SECTION 29 (1), SAFETY HEALTH AND WELFARE AT WORK ACTS , 2005 TO 2014
PARTIES:
(REPRESENTED BY ALASTAIR PURDY & CO SOLICITORS)
AND
DEIRDRE MORGAN
DIVISION:
Chairman: | Ms Connolly |
Employer Member: | Mr O'Brien |
Worker Member: | Mr Bell |
SUBJECT:
Appeal of Adjudication Officer Decision No: ADJ-00016062 (CA-00020861-001)
BACKGROUND:
The employee appealed the Decision of the Adjudication Officer to the Labour Court on 11 January 2019 in accordance with Section 29(1) of the Safety, Health and Welfare at Work Acts 2005-2014.
A Labour Court hearing took place on 3 April 2024.
The following is the Determination of the Court.
DECISION:
This is an appeal by Deirdre Morgan (the Complainant) of a Decision of an Adjudication Officer (ADJ-00016062, CA-00020861-001, dated 9 January 2019) under the Safety, Health and Welfare at Work Act 2005 (“the 2005 Act”) against her former employer Sandra Cooney’s Home Care Ltd (the Respondent). The Adjudication Officer did not uphold her complaint of penalisation under the Act.

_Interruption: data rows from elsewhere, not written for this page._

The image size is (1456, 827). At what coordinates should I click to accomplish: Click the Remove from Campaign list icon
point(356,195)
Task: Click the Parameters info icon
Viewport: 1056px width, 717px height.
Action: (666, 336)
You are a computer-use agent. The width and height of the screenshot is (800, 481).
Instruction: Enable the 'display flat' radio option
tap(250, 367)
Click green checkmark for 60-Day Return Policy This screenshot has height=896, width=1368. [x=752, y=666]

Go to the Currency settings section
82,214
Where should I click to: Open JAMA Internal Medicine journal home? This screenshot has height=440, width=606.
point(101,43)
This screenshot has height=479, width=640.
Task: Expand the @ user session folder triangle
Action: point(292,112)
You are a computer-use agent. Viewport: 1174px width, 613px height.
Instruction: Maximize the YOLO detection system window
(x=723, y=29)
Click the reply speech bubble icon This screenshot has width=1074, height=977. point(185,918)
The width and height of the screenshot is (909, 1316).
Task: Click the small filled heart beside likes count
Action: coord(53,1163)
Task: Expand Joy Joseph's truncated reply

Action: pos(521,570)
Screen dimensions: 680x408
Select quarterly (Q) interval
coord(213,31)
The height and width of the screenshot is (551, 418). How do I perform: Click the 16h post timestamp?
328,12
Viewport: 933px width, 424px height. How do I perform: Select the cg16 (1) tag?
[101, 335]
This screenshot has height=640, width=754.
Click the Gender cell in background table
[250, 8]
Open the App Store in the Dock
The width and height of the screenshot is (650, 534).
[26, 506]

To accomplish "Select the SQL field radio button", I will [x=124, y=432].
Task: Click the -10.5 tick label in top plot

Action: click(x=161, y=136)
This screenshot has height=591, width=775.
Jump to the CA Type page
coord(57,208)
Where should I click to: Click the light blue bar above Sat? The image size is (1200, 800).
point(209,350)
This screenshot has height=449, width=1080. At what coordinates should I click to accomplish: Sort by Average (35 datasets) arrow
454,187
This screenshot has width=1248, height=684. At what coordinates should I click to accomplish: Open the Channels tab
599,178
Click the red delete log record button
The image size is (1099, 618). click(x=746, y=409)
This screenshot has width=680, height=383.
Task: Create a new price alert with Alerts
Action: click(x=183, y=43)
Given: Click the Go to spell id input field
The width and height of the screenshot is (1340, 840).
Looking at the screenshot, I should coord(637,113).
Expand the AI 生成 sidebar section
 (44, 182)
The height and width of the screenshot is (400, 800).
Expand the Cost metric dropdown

This appeal is linked to two other complaints lodged by Ms Morgan against Sandra Cooney’s Home Care Ltd under the Unfair Dismissals Act, 1977 (“the 1977 Act”), and the Organisation of Working Time Act, 1997. The Adjudication Officer issued decisions relating to all three complaints on 9 January 2019. All three decisions of the Adjudication Officer were appealed to the Labour Court.
A Labour Court hearing took place on 20 June 2019. At that hearing, the appeal under the Safety, Health and Welfare at Work Act 2005 was adjourned on the basis that the Complainant would clarify if she was proceeding with her appeal under that Act once the decision under the 1977 Act issued, and, if so, she would make a submission addressing s 27(4) and (5) of the Act. The employer would be given the opportunity to make a replying submission.
The decision under the 1977 Act issued 2 December 2020.
A case management meeting in relation to the 2005 Act appeal was conducted on 9 March 2021 and following this the appeal was listed for hearing.
The appeal was listed for hearing a number of times and on occasions adjourned at the request of the Complainant for health reasons and on other occasions at the request of the Complainant because of ongoing High Court proceedings or to allow the parties make further submissions.
The hearing of the within appeal was held on 3 April 2024.
Background
The Complainant was employed as a home care assistant with the Respondent from 1 December 2016 until 10 July 2018 when her employment was terminated on the grounds of gross misconduct.
The Complainant alleges that her employment was terminated and she suffered a further detriment because she made a protected disclosure about a client’s health and welfare. The Respondent rejects both claims.
Preliminary Matter
A preliminary matter was raised by the Respondent regarding the Court’s jurisdiction to hear that element of the appeal that relates to the termination of the Complainant’s employment.
Position of Respondent – Preliminary Matter
The Respondent submits that the Complainant is prohibited from receiving relief in respect of a penalisation claim under the 2005 Act, in circumstances where she is already in receipt of an award of compensation for the same act of penalisation pursuant to the Unfair Dismissals Act 1977. Were the Complainant to receive additional relief under the 2005 Act, such relief would be in direct contravention of Section 27 (5) of the 2005 Act and contrary to the principle of “res judicata”.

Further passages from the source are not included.